Reader Comments (Page 1 of 1)
vasu @ Jun 25th 2007 9:57AM
The 1TB 7200.10 was a disspointment to me since it only had a 16MB cache while the Hitachi had a 32MB cache. But, looks like the 7200.11 and ES.2 have 32MB caches, wooo. Can't wait to see a 7K1000 vs 7200.11 shootout
Jaxim @ Jun 25th 2007 10:00AM
1024 GB = 1 TB
Do does this drive actually have 800-900 usable GB space, not the 1024 GB that it should? It should be illegal for these harddrive manufacturers say a harddrive has a certain amount of GB when it actually has less.

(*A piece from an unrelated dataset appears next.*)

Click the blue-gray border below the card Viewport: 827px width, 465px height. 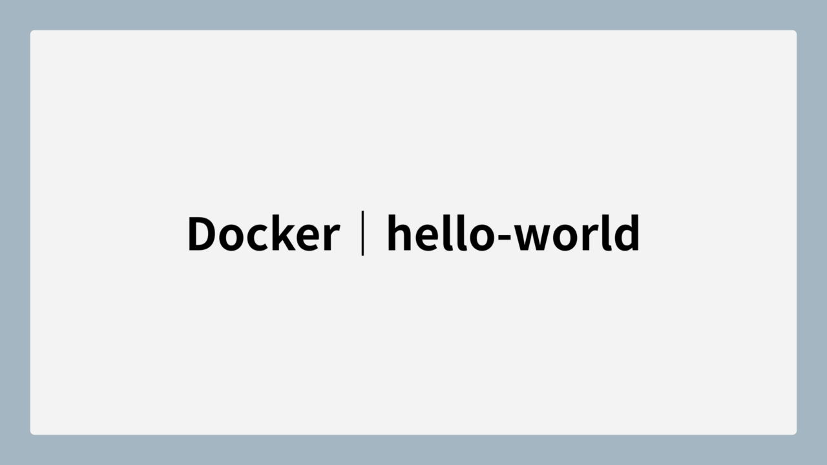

If a 1 TB drive can only have a certain percentage of usable GB space, then the manufacturers should increase the amount of space so the consumer actually gets 1 full terabyte of space.
greg @ Jun 25th 2007 10:06AM
It should not be illegal for hard drives manufacturers to state it has 1 TB when it has less USABLE SPACE because its true. Read the first post of this thread and it will tell you the truth. :)
http://forum.pcmech.com/showthread.php?t=118330
John B @ Jun 25th 2007 10:13AM
Uh oh. Cue the purists who will insist that you refer to 1024^4 by that unbearably pathetic name "tebibyte". But I fully agree. If the computer sees 1 TB as 1024^4 (and all of them do), then that's exactly how hard drives should be sold, not under this bullsh*t premise of 10^12 in order to deceptively inflate real storage potential.
Jaxim @ Jun 25th 2007 10:37AM
@greg
My point is that the manufacturers should be advertising the Decimal Capacity, NOT the Binary Capacity. If they advertise 1 Terabyte of space, then users should see 1 Terabyte of usable harddrive space.
morcheeba @ Jun 25th 2007 12:10PM
I agree... There's a perfectly good decimal name that they should be using instead: the trillion-byte drive.
insignis @ Aug 29th 2007 3:37AM
Jaxim, you mean they should be advertising the binary way, not the decimal way. Decimal is base 10, hence using 1000 like HDD manufacturers do is the decimal way. Using multiples of 1024 (2^10) is the decimal way, and the way OSes typically report disk usage. In standard English usage, a kilo-something is a thousand of them. It's the way OSes report things that's off; a terabyte *should be* a trillion bytes. That's what tera means (http://en.wikipedia.org/wiki/Tera-).
insignis @ Aug 29th 2007 3:46AM
Oops... "multiples of 1024 (2^10) is the decimal way" should say it "is the binary way"--that will teach me to post at 2 am.
boe @ Jun 25th 2007 10:32AM
Umm - is this the same company that announced their new 7200.2 mamouth drives for notebooks to steal another company's thunder - still can't buy them.
tagx @ Jun 25th 2007 10:43AM
105Mb/s sustained transfer rate!
Chuckles McGee @ Jun 25th 2007 2:41PM
Oh wow, updated electronics! Man, can't wait to get me some of those!
David Szabados @ Jun 25th 2007 4:11PM
Just a quick clarification on the above Blog. The 7200.10 that was announced was a 250GB single-platter design; the purpose of it was to leverage the new areal densities we achieved and put it into the current 7200.10 chassis with the core electronics. It is shipping today. The 7200.11 and ES.2 use the same areal densities but are a new generation design with updated electronics, etc.
David
mike @ Jun 25th 2007 6:06PM
I'm glad the other manuractures are right on the heels of hitachi....but i still don't see any of the drives actually for sale anywhere despite the claim they are shipping. my two hitachi on order don't show a ship date. a quick scan online yields nothing on the seagate either.
t-b told @ Jun 26th 2007 2:27PM
Seagate uses the media to get your bus. all the others sell on product strength. don't waist your money buy the Hitachi drive.
t-b told @ Jun 26th 2007 2:30PM
They may be right on the heels of hitachi but wait awhile the reliablillity isn't there with seagate and the others. Hitachi had this technology for quite sometime and already experienced and fixed the problems the others are having because they rushed just to claim they have it out there. Go with what works, that would be hitachi
insignis @ Aug 29th 2007 3:43AM
Oops... "multiples of 1024 (2^10) is the decimal way" should instead say it "is the binary way"--that will teach me to post at 2 am.
insignis @ Aug 29th 2007 3:52AM
No preview, no edit, no delete. Fantastic. I replied to the appropriate thing above, so just ignore this dupe.